I need questions from 1 to 6 and i don’t require 7th one.
Homework Assignment #2 – Calculating Size of Distributed File Systems
Exercise 3-1 Imagine that you want to analyze one terabyte (1 TB) of
data that is residing in a single machine with eight input/output channels,
where each channel has a reading speed of 150 megabytes per second
(MB/s).
1. Calculate the time it takes for the reader to read the entire file.
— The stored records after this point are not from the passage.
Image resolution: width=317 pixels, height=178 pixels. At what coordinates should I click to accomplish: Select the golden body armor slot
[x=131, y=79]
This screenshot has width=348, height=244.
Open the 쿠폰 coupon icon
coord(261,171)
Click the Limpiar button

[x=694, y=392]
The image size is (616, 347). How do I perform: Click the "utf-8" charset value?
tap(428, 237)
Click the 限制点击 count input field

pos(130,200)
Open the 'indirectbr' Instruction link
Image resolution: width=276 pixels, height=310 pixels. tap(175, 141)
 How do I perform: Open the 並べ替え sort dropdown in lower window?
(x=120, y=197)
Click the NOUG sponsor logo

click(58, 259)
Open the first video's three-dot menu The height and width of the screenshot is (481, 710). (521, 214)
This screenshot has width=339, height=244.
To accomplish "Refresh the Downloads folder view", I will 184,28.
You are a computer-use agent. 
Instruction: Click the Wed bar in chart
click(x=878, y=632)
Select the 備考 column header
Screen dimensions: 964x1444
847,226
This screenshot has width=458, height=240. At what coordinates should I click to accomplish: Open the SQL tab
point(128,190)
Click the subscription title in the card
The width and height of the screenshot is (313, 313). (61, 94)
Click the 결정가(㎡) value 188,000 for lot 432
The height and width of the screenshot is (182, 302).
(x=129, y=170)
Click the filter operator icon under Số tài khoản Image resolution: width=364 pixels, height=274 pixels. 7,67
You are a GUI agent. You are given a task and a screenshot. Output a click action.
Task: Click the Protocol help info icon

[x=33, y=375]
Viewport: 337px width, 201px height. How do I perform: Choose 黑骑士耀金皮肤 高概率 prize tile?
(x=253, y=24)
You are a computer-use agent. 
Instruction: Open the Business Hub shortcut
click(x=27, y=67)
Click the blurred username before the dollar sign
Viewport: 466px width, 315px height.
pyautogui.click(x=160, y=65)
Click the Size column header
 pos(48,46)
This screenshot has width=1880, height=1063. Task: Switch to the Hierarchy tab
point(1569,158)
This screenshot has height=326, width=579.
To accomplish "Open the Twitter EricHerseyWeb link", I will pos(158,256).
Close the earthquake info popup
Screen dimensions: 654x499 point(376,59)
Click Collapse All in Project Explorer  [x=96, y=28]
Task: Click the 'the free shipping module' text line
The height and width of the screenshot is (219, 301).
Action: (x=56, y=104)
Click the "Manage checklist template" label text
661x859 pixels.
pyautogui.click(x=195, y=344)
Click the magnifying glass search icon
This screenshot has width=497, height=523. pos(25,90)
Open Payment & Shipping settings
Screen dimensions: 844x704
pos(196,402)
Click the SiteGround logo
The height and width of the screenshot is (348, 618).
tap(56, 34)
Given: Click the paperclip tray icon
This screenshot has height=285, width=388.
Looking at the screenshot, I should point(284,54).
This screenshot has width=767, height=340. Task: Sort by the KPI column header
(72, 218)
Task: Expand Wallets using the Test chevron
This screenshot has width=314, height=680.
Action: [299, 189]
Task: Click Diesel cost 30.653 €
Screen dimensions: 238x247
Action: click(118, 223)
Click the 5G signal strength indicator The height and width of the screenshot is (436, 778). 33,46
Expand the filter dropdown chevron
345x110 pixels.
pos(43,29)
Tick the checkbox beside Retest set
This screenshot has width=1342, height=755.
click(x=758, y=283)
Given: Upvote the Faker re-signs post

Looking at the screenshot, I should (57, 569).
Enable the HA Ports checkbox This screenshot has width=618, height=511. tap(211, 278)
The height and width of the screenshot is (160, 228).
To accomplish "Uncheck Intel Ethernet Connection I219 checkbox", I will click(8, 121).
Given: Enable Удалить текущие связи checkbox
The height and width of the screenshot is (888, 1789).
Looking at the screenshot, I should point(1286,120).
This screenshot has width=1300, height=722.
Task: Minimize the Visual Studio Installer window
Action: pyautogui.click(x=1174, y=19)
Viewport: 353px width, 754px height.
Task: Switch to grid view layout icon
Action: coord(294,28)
2. To speed up the reading operation, consider adding more machines
and creating a distributed cluster. What is the minimum number of
machines you should install in the cluster so the entire read time is less
than 10 seconds?
Exercise 3-2 A cluster with 50 machines is storing blocks of data that
belong to customer complaints. The size of the file is 5 TB, and each
machine has four channels with a reading speed of 100 MB/s for each
channel. Is the number of machines (50) sufficient to read the data in
under 20 seconds? If not, how many more similar machines need to be
added to the cluster?
Exercise 3-3 You want to store a 500 MB file into a cluster with 12 nodes, which
are located in four different racks (three nodes per rack) as shown in the figure
below.
1. If a data block can store 128 MB, how many data blocks are needed to split
this file?
2. Use a replication factor of 3 and the write principles discussed earlier to
allocate the data blocks into this cluster.
3. Repeat steps 1 and 2 but with a block size of 256 MB.
Exercise 3-4 Use the same cluster in the figure shown below for a file size of 50
GB. Each Data Node can store up to 8 GB of data. You need to allocate the data
blocks, each of a 256 MB size, in the cluster using a replication factor of 3.
1. Is the number of Data Nodes (12) sufficient to store this data file?
2. If not, how many more Data Nodes are needed? If needed, add them to the
cluster in a separate rack and allocate the blocks in the modified cluster.
3. If 12 is sufficient, allocate the data blocks in the cluster.
4. Repeat steps 1 through 3 but with a block size of 128 MB.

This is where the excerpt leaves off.